Eu tinha agora uma sensação de irremediável. E já sabia que embora absurdamente, eu só teria ainda chance de sair dali se encarasse frontal e absurdamente que alguma coisa estava sendo irremediável. Eu sabia que tinha de admitir o perigo em que eu estava, mesmo consciente de que era loucura acreditar num perigo inteiramente inexistente. Mas eu tinha de acreditar em mim - a vida toda eu estivera como todo o mundo em perigo - mas agora, para poder sair, eu tinha a responsabilidade alucinada de ter de saber disso.
Na minha clausura entre a porta do armário e o pé da cama, eu ainda não tentara de novo mover os pés para sair, mas recuara o dorso para trás como, se mesmo na sua extrema lentidão, a barata pudesse dar um bote - eu já havia visto as baratas que de súbito voam, a fauna alada.
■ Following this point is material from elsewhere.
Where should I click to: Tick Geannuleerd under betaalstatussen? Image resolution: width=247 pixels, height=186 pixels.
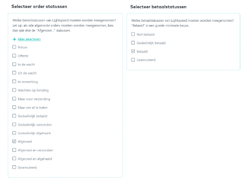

Fiquei imóvel, calculando desordenadamente. Estava atenta, eu estava toda atenta. Em mim um sentimento de grande espera havia crescido, e uma resignação surpreendida: é que nesta espera atenta eu reconhecia todas as minhas esperas anteriores, eu reconhecia a atenção de que também antes vivera, a atenção que nunca me abandona e que em última análise talvez seja a coisa mais colada à minha vida - quem sabe aquela atenção era a minha própria vida. Também a barata: qual é o único sentimento de uma barata? a atenção de viver, inextricável de seu corpo. Em mim, tudo o que eu superpusera ao inextricável de mim, provavelmente jamais chegara a abafar a atenção que, mais que atenção à vida, era o próprio processo de vida em mim.
Foi então que a barata começou a emergir do fundo.Antes o tremor anunciante das antenas.
Depois, atrás dos fios secos, o corpo relutante foi aparecendo. Até chegar quase toda à tona da abertura do armário.